In several respects the rules adopted today differ from the proposed rule changes. The primary differences are as follows:

  • the Securities Act exemption for communications is extended to all parties to the transaction and any persons acting on their behalf;

  • the Securities Act exemption also is revised to clarify that an unintentional or immaterial breach of the filing requirement will not result in a loss of the exemption so long as a good faith and reasonable attempt was made to file and the material is filed as soon as practicable after discovery of the failure to file;

  • a definition of "public announcement" is provided so that parties know when they need to begin filing written communications relating to the transaction and when the prohibition against making purchases outside the tender offer begins;

  • a written communication relating to a proposed transaction that is a Rule 135 notice must be filed unless the notice only contains information that has already been filed;

  • the confidential treatment currently available for preliminary merger proxy statements is retained under limited circumstances;

  • the requirement in expanded Rule 14a-12 to furnish a proxy statement as soon as practicable is revised so that a proxy statement must be furnished at the time a form of proxy is given to or requested from security holders;

  • written communications permitted under expanded Rule 14a-12 must include either full participant information, as currently required, or a legend directing security holders where they can obtain participant information;

  • long form publication is retained as a means to commence a tender offer, rather than being eliminated as proposed;

  • the provision permitting commencement of exchange offers as early as the filing of a registration statement is extended to issuer exchange offers, not limited to third-party offers as proposed;

  • a bidder that commences an exchange offer early may not be required to deliver a final prospectus to security holders;

  • an acquiror in a stock merger or stock tender offer need not provide any financial statements for a non-reporting target if the acquiror's security holders are not voting on the transaction and the acquisition is not significant to the acquiror at the 20% level;

  • subsequent offering period changes: this period can be between three and 20 business days, and is not fixed at ten business days as initially proposed; a bidder is not required to disclose an intent to engage in a back-end merger; and a bidder must announce the results of the initial offering period before beginning the subsequent offering period;

  • a bidder must disclose pro forma financial information in the first tier of a two-tier transaction for negotiated transactions only, not for transactions where access to the target's financial information is limited;

  • the information required by Rule 13e-1 regarding issuer repurchases of securities need not be disseminated to security holders; in addition, an exclusion from this rule is provided for certain periodic, routine repurchases; and

  • several additional exceptions are added to new Rule 14e-5.

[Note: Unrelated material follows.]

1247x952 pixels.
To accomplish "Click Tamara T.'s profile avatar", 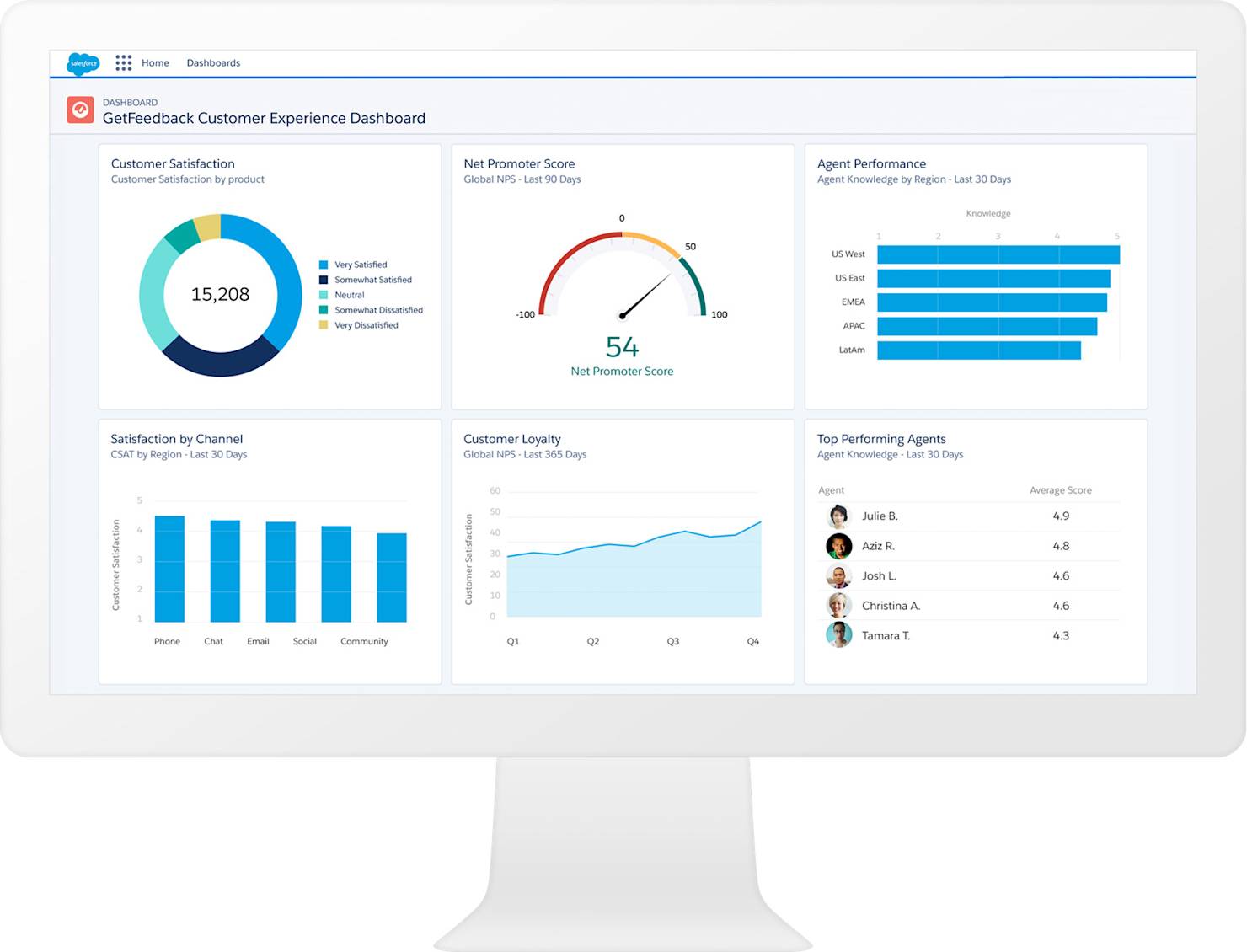I will [x=838, y=635].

At this time we are not adopting several concepts that we solicited comment on, including:

  • a modification to the proxy rules that would permit the direct delivery of proxy materials to non-objecting beneficial owners;

  • a federally-mandated proxy solicitation period;

  • a "test the waters" provision for proxy solicitations;

  • a requirement that bidders commencing a tender offer by summary advertisement mail their tender offer materials to security holders;

  • a proxy analogue to the early commencement provision in exchange offers that would permit the sending of proxy cards with "preliminary" proxy materials; and

  • an expansion of the Private Securities Litigation Reform Act of 199520 safe harbor from liability to cover forward-looking statements made in connection with tender offers.

In the future, depending on the effects of today's rule changes, we may consider proposing additional changes to further harmonize the regulatory requirements.


Footnotes

1 17 CFR 240.13e-1, 13e-3, 13e-4, 14a-4, 14a-6, 14a-12, 14c-5, 14d-1, 14d-2, 14d-3, 14d-4, 14d-5, 14d-6, 14d-7, 14d-9, and 14e-1.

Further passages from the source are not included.